Se rascó la parte de arriba de la frente (aquel punto que recuerda un acantilado porque su pelo cae como en cascada), lo que significa: No tengo intención de responderte.
—Tampoco está tan mal. En serio. ¿Sigue sin tener novia? Seguro que gusta a las chicas… ¿No?
—No.
—Vamos a ver, ¿qué edad tiene?
—Muchas preguntas haces hoy. ¿Por qué no lo has preguntado antes si te interesaba tanto?
—Antes no me interesaba.
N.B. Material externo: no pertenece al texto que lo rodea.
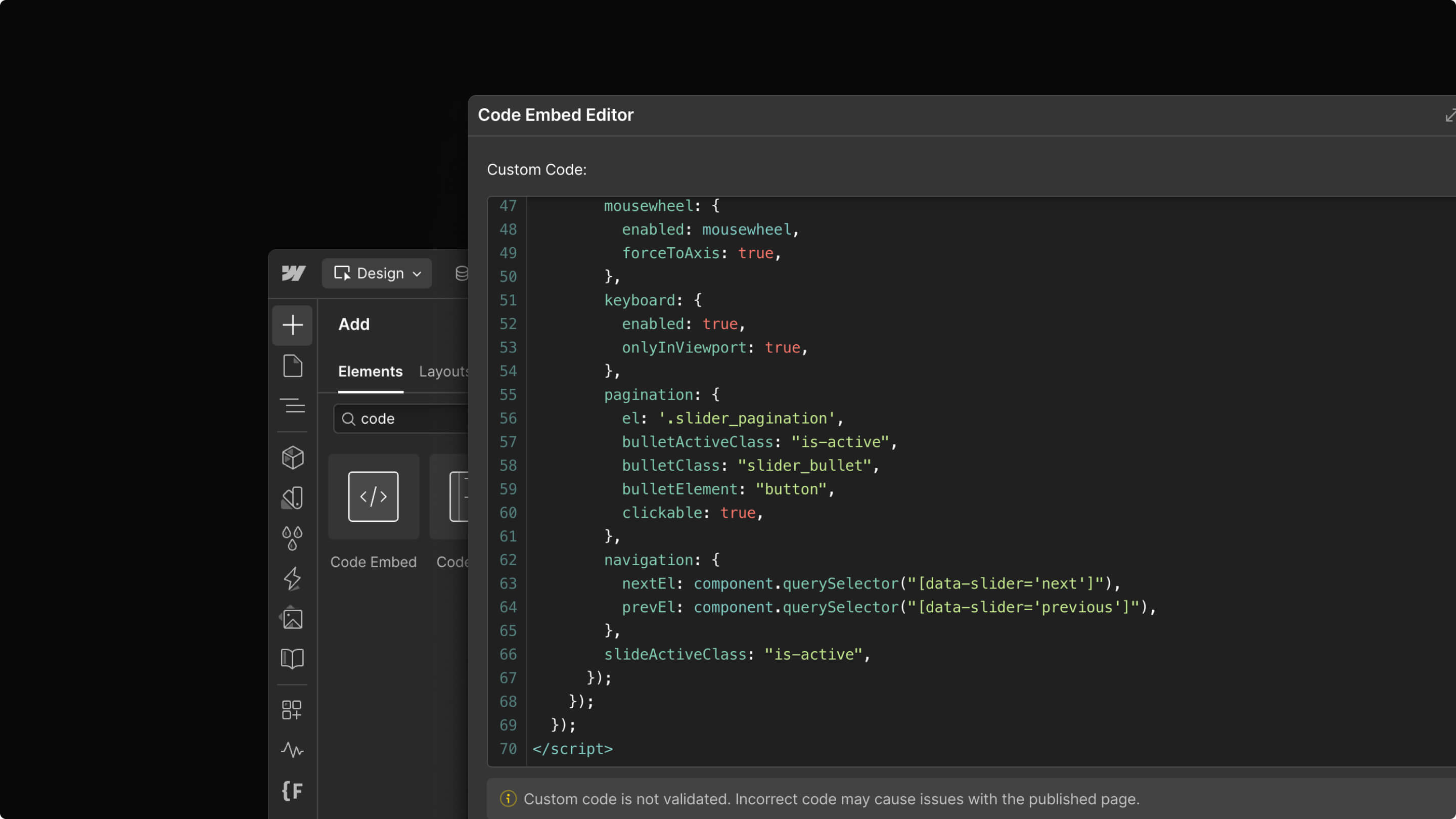
Task: Switch to the Layouts tab
Action: [444, 372]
Ahora sí.
—¿Es por culpa del cuaderno? ¿De lo que escribes ahí?
—¿Por qué responde a mis preguntas con preguntas? Eso es un coñazo.
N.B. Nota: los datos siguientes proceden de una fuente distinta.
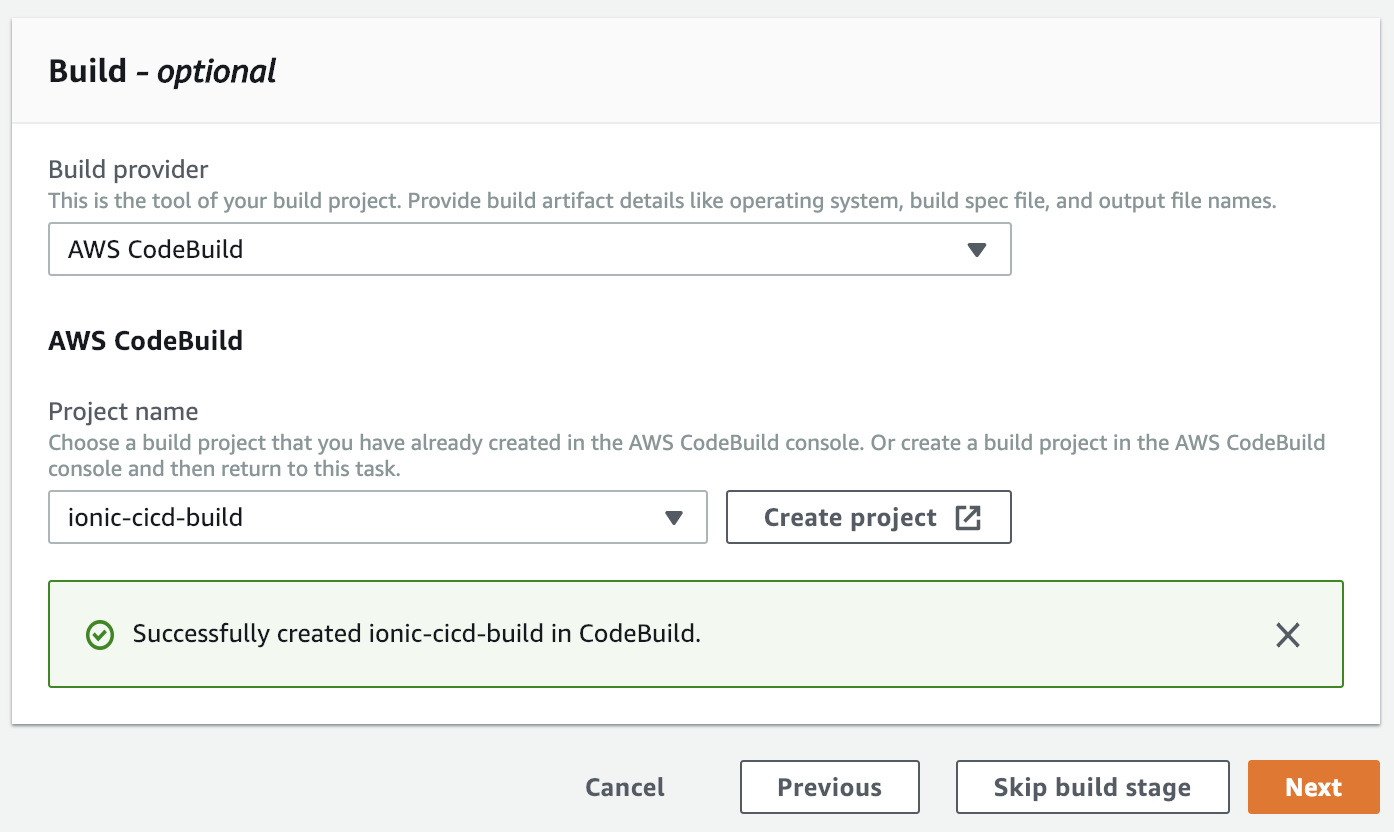The image size is (1394, 832).
Task: Click the green success checkmark icon
Action: coord(100,635)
La mano que rascaba su acantilado fue a meterse entre sus muslos.
—Tengo treinta y un años. Es decir, en octubre.
—¿Ah, sí? ¿Es Libra o Escorpión?
—¿Te gusta la astrología? Te creía más inteligente. Eso son sandeces.
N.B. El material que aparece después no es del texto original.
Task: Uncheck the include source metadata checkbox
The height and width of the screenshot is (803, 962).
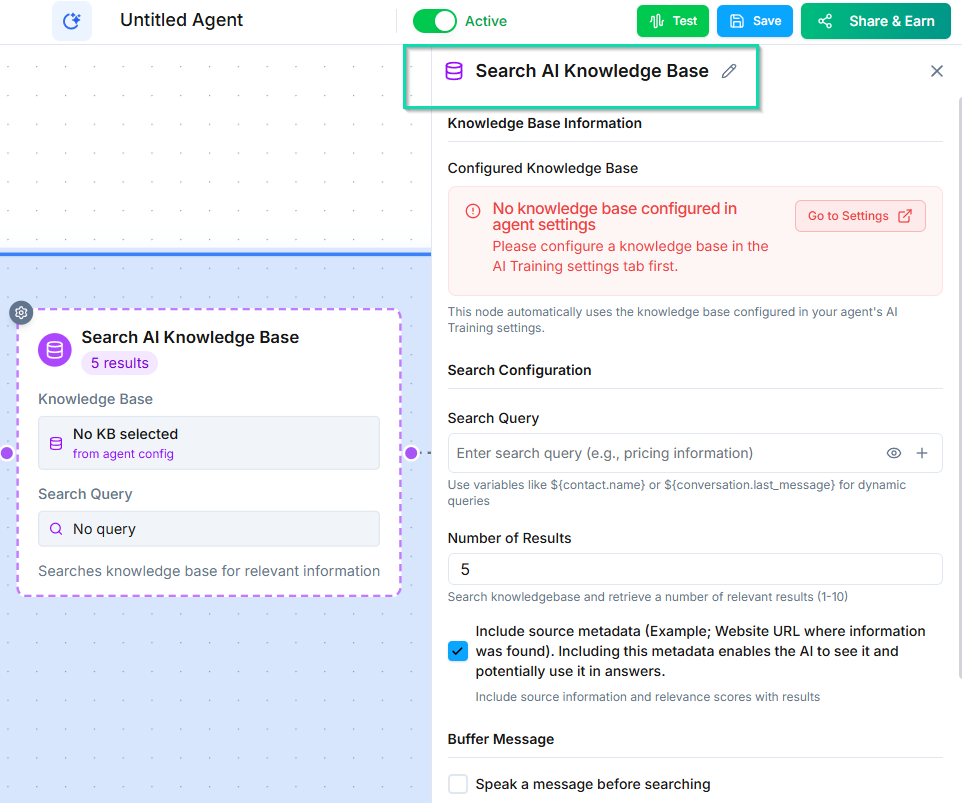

Me ponía tan nerviosa que no respondiera lo que yo quería saber que pasé a la técnica del enfurruñamiento: cruzo los brazos, frunzo las cejas y echo los labios tan adelante como puedo, funcionaba requetebién con mamá. R. soltó un suspiro como mi globo que se deshincha.
—Escorpión, para tu información.
Pensé: «¡Me extraña!». Pero dije:
—Te diéws. ¿Y cuántos días faltan exactamente para su cumpleaños? ¿Podría hacerle un dibujo, escribir una poesía, algo así?
Abrió la boca pero volvió a cerrarla. Durante el segundo en que la mantuvo abierta, mi corazón pareció que iba a desengancharse como una vagoneta de una atracción de feria en una curva. Se levantó de la cama demasiado deprisa.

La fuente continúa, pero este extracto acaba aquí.